[Source records]
• • •

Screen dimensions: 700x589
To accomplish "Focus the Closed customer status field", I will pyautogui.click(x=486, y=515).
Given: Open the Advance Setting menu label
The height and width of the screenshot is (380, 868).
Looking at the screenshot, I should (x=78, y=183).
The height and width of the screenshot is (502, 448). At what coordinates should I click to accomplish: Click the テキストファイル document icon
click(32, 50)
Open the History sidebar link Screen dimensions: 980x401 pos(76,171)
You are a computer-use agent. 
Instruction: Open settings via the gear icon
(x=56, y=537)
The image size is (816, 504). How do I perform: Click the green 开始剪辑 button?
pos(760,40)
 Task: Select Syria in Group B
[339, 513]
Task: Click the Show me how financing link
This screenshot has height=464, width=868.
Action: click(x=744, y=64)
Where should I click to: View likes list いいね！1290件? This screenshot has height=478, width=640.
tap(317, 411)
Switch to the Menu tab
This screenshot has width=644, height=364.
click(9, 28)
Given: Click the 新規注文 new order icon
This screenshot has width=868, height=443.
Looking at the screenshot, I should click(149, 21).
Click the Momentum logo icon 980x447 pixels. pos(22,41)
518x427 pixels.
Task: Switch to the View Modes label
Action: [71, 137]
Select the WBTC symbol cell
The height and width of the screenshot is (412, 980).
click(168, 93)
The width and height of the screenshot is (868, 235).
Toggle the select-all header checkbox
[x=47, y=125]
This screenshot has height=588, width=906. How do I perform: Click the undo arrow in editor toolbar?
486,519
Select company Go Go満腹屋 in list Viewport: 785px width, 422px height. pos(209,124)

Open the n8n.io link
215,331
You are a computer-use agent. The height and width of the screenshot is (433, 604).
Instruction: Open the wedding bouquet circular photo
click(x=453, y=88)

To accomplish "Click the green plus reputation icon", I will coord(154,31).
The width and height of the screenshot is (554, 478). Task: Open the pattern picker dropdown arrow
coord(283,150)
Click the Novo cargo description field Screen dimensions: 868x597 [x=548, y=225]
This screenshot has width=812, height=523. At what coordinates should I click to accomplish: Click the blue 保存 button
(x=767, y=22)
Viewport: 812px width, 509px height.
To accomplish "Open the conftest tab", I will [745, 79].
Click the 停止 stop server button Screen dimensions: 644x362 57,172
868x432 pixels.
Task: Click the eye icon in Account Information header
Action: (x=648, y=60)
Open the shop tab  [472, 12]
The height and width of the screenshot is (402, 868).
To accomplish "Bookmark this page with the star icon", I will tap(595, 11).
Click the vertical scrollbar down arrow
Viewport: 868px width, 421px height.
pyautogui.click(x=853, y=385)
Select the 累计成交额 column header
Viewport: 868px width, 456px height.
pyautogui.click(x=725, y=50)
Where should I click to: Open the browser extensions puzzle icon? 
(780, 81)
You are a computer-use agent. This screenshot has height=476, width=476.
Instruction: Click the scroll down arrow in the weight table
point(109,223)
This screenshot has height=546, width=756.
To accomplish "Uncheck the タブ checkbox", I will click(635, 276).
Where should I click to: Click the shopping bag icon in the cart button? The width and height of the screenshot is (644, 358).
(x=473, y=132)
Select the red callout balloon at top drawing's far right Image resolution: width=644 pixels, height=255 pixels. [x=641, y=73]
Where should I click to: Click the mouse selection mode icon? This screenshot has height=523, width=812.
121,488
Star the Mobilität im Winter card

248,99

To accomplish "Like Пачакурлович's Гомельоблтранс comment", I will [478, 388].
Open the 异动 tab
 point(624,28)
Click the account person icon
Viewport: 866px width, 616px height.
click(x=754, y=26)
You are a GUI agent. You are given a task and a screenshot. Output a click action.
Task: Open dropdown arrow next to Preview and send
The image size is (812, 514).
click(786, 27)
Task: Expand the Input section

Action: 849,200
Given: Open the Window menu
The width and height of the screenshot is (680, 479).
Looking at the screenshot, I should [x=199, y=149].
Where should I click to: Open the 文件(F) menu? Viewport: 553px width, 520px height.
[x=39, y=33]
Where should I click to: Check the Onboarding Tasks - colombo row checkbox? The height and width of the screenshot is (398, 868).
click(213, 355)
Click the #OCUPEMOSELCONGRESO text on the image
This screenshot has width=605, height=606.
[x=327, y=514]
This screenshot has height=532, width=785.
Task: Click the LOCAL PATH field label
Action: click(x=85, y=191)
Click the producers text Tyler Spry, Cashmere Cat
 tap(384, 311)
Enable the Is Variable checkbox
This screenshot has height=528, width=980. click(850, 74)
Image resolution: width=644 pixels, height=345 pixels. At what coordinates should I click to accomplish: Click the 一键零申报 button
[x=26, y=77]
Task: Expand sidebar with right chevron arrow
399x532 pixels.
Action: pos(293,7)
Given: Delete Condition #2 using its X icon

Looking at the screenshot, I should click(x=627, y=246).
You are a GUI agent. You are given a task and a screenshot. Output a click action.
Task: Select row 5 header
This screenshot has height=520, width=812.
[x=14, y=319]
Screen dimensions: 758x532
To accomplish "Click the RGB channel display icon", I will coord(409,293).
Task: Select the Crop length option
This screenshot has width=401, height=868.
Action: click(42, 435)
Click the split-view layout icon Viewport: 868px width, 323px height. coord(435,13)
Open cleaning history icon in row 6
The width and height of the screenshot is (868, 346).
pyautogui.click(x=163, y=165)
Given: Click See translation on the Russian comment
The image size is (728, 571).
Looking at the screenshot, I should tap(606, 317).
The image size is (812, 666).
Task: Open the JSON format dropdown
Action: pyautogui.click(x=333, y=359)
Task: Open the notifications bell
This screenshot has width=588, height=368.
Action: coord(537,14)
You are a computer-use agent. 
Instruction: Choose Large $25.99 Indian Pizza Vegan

• • •

Where the line containing "Enable the Is Variable checkbox" appears in the records above, begin there and print every line through the last, exactly and with nothing else.

Enable the Is Variable checkbox
This screenshot has height=528, width=980. click(850, 74)
Image resolution: width=644 pixels, height=345 pixels. At what coordinates should I click to accomplish: Click the 一键零申报 button
[x=26, y=77]
Task: Expand sidebar with right chevron arrow
399x532 pixels.
Action: pos(293,7)
Given: Delete Condition #2 using its X icon

Looking at the screenshot, I should click(x=627, y=246).
You are a GUI agent. You are given a task and a screenshot. Output a click action.
Task: Select row 5 header
This screenshot has height=520, width=812.
[x=14, y=319]
Screen dimensions: 758x532
To accomplish "Click the RGB channel display icon", I will coord(409,293).
Task: Select the Crop length option
This screenshot has width=401, height=868.
Action: click(42, 435)
Click the split-view layout icon Viewport: 868px width, 323px height. coord(435,13)
Open cleaning history icon in row 6
The width and height of the screenshot is (868, 346).
pyautogui.click(x=163, y=165)
Given: Click See translation on the Russian comment
The image size is (728, 571).
Looking at the screenshot, I should tap(606, 317).
The image size is (812, 666).
Task: Open the JSON format dropdown
Action: pyautogui.click(x=333, y=359)
Task: Open the notifications bell
This screenshot has width=588, height=368.
Action: coord(537,14)
You are a computer-use agent. 
Instruction: Choose Large $25.99 Indian Pizza Vegan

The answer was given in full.